There's more than one way to skin a CAT

Updated: 14 January 2015
Today SDL is all about SDL Language Cloud and not BeGlobal, but I hope the article is still as relevant today.  There are more ways to look at how you use Machine Translation so if you’re interested take a look at these two more recent articles as well.
The ins and outs of AutoSuggest
Language Cloud… word-counts… best practice?
The title of this post could be quite tricky to translate in many languages because not everyone uses the expression in the same way, and certainly don’t use the same words.  I chose this especially because I thought I’d write a little about using Machine Translation in SDL Trados Studio.
I’m not going to talk about properly trained Machine Translation engines such as SDL BeGlobal, which can be configured and improved to provide remarkably good translations in a short period of time for very large numbers of words… so achieving economies of scale that would be unthinkable with human resources alone.  Instead, I’m going to talk about how a Translator can make use of the growing number of Machine Translation resources in a way that might make sense for them.
We can all have a good laugh at the way a Machine Translation can often make a mess of a translation, so a sentence like this:
“There are several ways to skin a CAT, and one of them is to use Machine Translation.”
becomes a translation like these:
“Der er flere måder at huden en kat, og en af dem er at bruge maskinoversættelse.”
“Er zijn verschillende manieren om de huid van een kat, en een van hen is het gebruik van Machine Translation.”
The Machine Engine would need to understand more about the context, or the sentence would need to be authored in a way that made it easier language to interpret. In my single sentence example the Danish fares better, probably because this expression is also used in Danish.  One of SDL’s Freelance users, Eunike Hanson, gave me a better translation where we won’t actually skin a cat:
“Der er mange måder at flå en CAT på. Maskinoversættelse er en af dem.”
The Dutch on the other hand, courtesy of an SDL Business Consultant, Fleur Schut, needed a trip to Rome to explain the same thing:
“Bij het gebruik van CAT tools zijn er meerdere wegen die naar Rome leiden. Een ervan is de integratie van automatische vertaling.”
Certainly this illustrates just one of the difficulties Machine Translation has to overcome. However, not all documentation is written in language like this, so we’re presented with a useful opportunity for Translators who have access to this kind of technology.
So first of all let’s take a look at what technology we’re talking about here.  Out of the box Studio 2011 is installed with these Machine Translation Providers:

  1. SDL BeGlobal Community
  2. SDL BeGlobal Enterprise
  3. Google Translate
  4. SDL Automated Translation

Of these the second one requires you to have access to a BeGlobal setup that has probably been trained specifically for a customer using Machine Translation for large volume translation.  But the other three are readily accessible, although Google does charge for this service.
Now imagine you have translated this sentence before
“There are several ways to use a translation tool, and one of them is to use Machine Translation.”
as;
“Een vertaaltool kan op verschillende manieren worden gebruikt, en een ervan is het toepassen van Machine Translation.”
If I then open a document, obviously one I made up, that contains this sentence and then variants of it, how long would it be before a Machine Translation of the fuzzy matches becomes more useful to you than the fuzzy match from your own Translation Memory?
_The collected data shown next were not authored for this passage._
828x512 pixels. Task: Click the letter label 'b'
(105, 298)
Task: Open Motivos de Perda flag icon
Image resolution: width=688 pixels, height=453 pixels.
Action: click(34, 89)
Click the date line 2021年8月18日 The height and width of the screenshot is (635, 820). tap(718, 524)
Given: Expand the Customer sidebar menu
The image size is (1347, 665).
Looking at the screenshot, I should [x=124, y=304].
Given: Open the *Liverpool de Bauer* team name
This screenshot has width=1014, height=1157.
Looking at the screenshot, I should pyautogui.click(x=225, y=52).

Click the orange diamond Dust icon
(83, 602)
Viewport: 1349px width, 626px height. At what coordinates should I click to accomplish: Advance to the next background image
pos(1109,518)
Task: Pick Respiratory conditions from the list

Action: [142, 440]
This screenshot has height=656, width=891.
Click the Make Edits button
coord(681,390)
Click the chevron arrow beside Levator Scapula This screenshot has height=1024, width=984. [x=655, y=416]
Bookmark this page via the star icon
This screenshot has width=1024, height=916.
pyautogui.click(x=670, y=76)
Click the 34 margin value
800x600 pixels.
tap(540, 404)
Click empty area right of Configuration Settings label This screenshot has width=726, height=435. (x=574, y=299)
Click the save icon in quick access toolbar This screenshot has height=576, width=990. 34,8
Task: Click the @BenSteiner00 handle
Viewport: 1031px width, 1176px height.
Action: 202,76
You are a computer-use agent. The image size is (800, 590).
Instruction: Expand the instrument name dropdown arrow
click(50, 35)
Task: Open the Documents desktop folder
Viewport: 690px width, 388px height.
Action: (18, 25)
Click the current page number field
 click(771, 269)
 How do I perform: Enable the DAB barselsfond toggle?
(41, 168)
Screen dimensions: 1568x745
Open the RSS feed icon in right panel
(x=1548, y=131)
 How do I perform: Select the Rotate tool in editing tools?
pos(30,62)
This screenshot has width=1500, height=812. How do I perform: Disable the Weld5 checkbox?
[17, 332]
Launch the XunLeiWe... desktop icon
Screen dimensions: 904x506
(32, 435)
The answer to this question is of course subjective, and in some cases it may even be faster to simply clear the translation and write it manually.  However, it may also be that after testing this for a while you may find that most of the time anything less than a 50% match becomes faster to translate if the Machine Translation is used instead… for example.  So in this case you could configure Studio to pre-translate your files when you create a Project or run a Pre-translate Batch Task so that only matches of 50% or more are presented from your Translation Memory, and that your chosen Machine Translation provider does the rest.  So in effect you would be doing nothing more than improving your ability to get better matching, and for some texts the results could be good enough to use as they are.
To set Studio up like this is simple.  To do this for all subsequent work you use Tools – Options and for a current Project you use Project – Project Settings, then in both cases you first add your chosen Machine Translation provider.  I’ve used the SDL BeGlobal Community account and added it as I would a normal Translation Memory here:

Next I change my settings to use the Machine Translation provider when there is no match found, or one that is less than 50% (in my example).  So first I change the minimum match value for a search to 50%:

Then I go to my batch processing options and choose the Pre-translate Files node.  In here I set the minimum match value that I wish to be used for a pre-translation from my Translation Memory, and also tell Studio to apply the  automated translation from my chosen Machine Translation provider (BeGlobal) if there are no matches meeting the above 50% criteria:

That’s it.  I save this and then run the batch task on my file and this time I see this:

So the last three segments that were all below 50% are now translated by Machine Translation.  Now, I’m sure you could debate how good or bad the Machine Translation really is, but maybe the question should really be “Can I fix this faster than I could a low fuzzy or doing it from scratch?”  The anwer won’t always be the same, but I hope you can see the potential for some texts that you may work with, particularly where you have nothing in your Translation Memory at all?
Just to finish off with I wanted to add a quick note on where to find Machine Translation providers for Studio.  This is all done through the SDL OpenExchange (now RWS AppStore).  There are a growing number available for use already which just shows how widespread Machine Translation is becoming already.  I have these currently installed:

The MyMemory plugin is a little debatable as a resource for this type of provider, but they do use Google and so do draw on Machine Translation for their results.
I left out TAUS because this is really a Translation Memory Provider based on Translation Memories uploaded by members of the TAUS Data community.
LetsMT! and LucyLT are currently in Beta so you won’t find them on the OpenExchange just yet, but they are due very soon.
Certainly I think it’s clear that with eleven choices here the Translator, or organisation looking for the ability to plug into a Machine Translation provider, has plenty of choice if they use the Studio platform for translation.  I won’t be surprised to see this number growing considerably larger as time goes by.  The platform SDL have provided through the SDL OpenExchange (now RWS AppStore) is a game changer in terms of being able to create more opportunities for interoperability and synergy.
And finally… I’ll get there in the end… you can also use as many of these as you like at the same time.  Quite a funny exercise when you have source material like the one I used at the start of this post!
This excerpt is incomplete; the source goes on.